Tuesdays, 7:30 pm, White Plains

If you could judge a trivia team by the X-ratedness of its name, we were in a hole from the get-go. Going with Robert’s Angels (a nod to our editor, Robert Schork), we were up against 10 or so teams with varying degrees of smutty names in a 15-question game of trivia. The theme that week (there’s a different one every week) was “After Dark.” 

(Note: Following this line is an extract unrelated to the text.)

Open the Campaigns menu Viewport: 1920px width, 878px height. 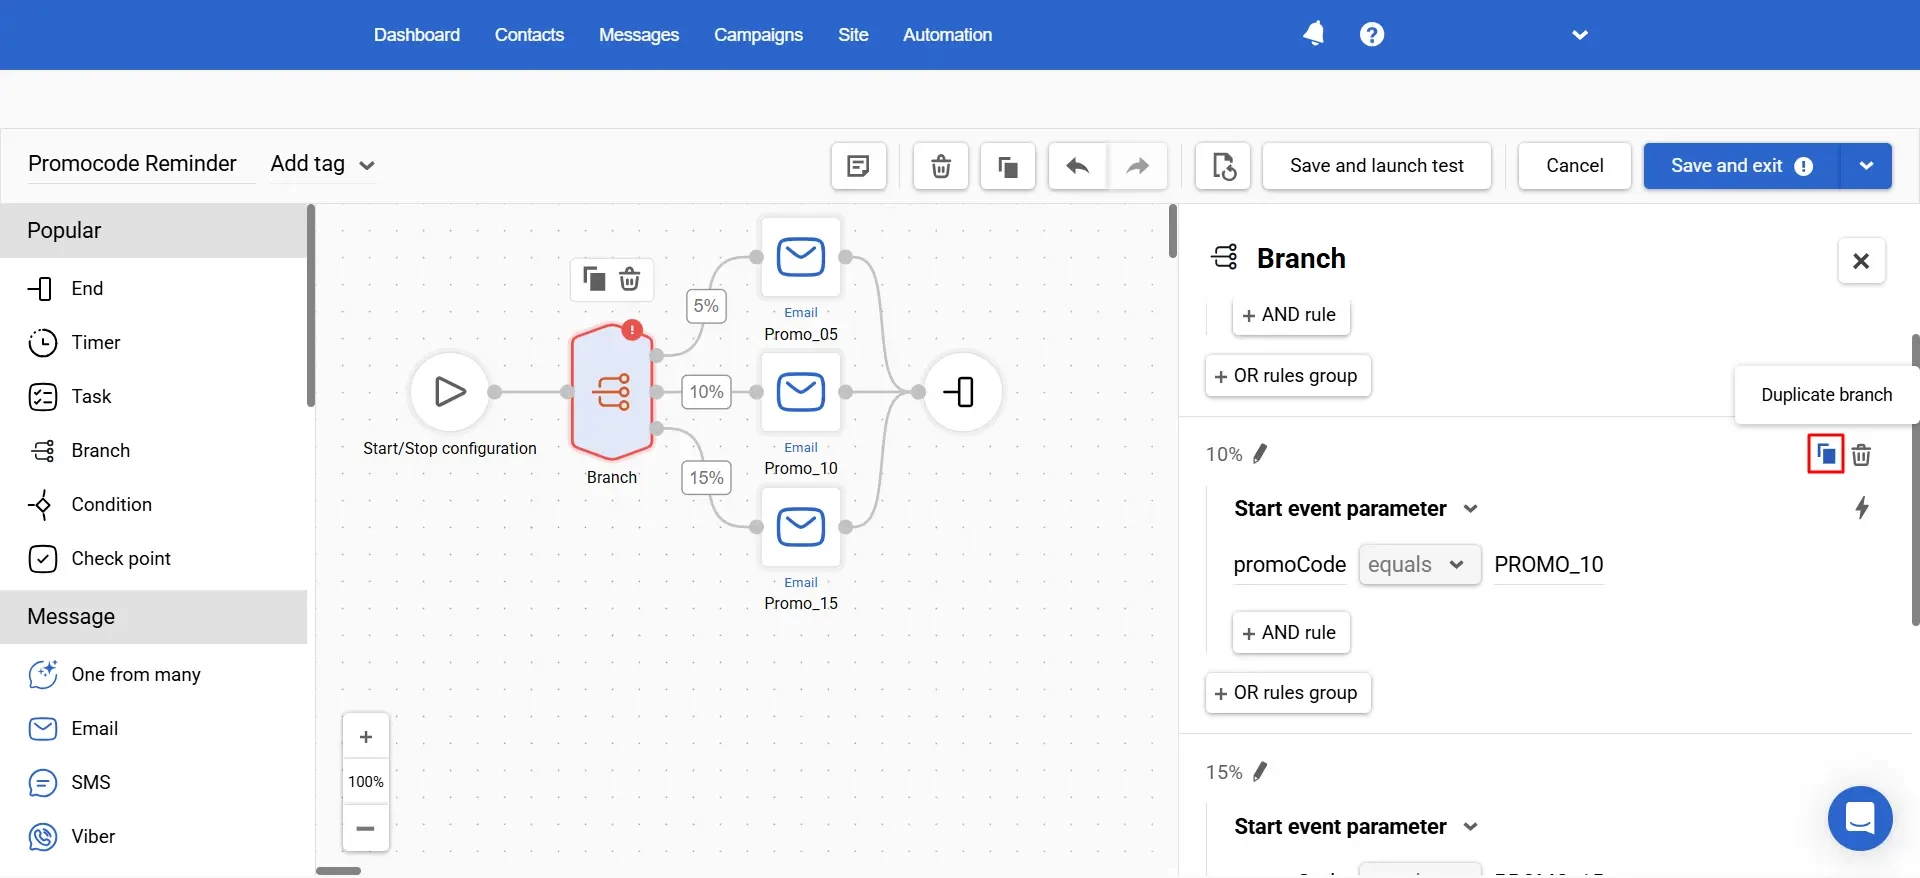pyautogui.click(x=758, y=35)
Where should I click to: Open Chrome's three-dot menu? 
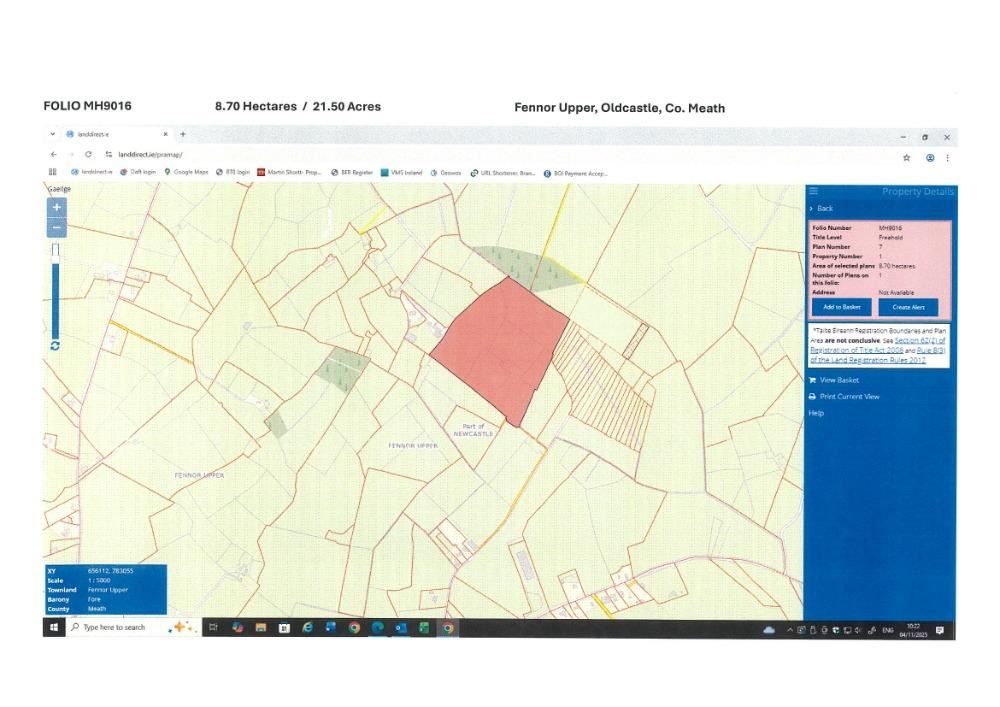[x=947, y=157]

The game worked as follows: The host would read a question, assign a point total (ranging from 300 to 1,000, depending on the level of difficulty), and the teams would have the length of a song to answer the question. (Don’t assume the songs hint at the answer; we took that bait and failed epically.) A good portion of the questions—too many of them in our opinion—were of the know-it-or-you-don’t variety, such as “How old is Stephen Colbert?” We preferred the reason-them-out questions, like “In which season did the characters on Beverly Hills 90210 open the Peach Pit After Dark?” for which, as long as you knew the show, you had a chance to figure out the correct answer (which we sadly did not). 

The host kept it interesting, introducing a few wager questions (for which you could wager up to 1,000 points, even if you only had 300), allowing even the bottom-dwellers like us a chance at glory—or, in this case, $100. And, with a number of teams competing, the atmosphere was fun, which made up for the general lack of questions.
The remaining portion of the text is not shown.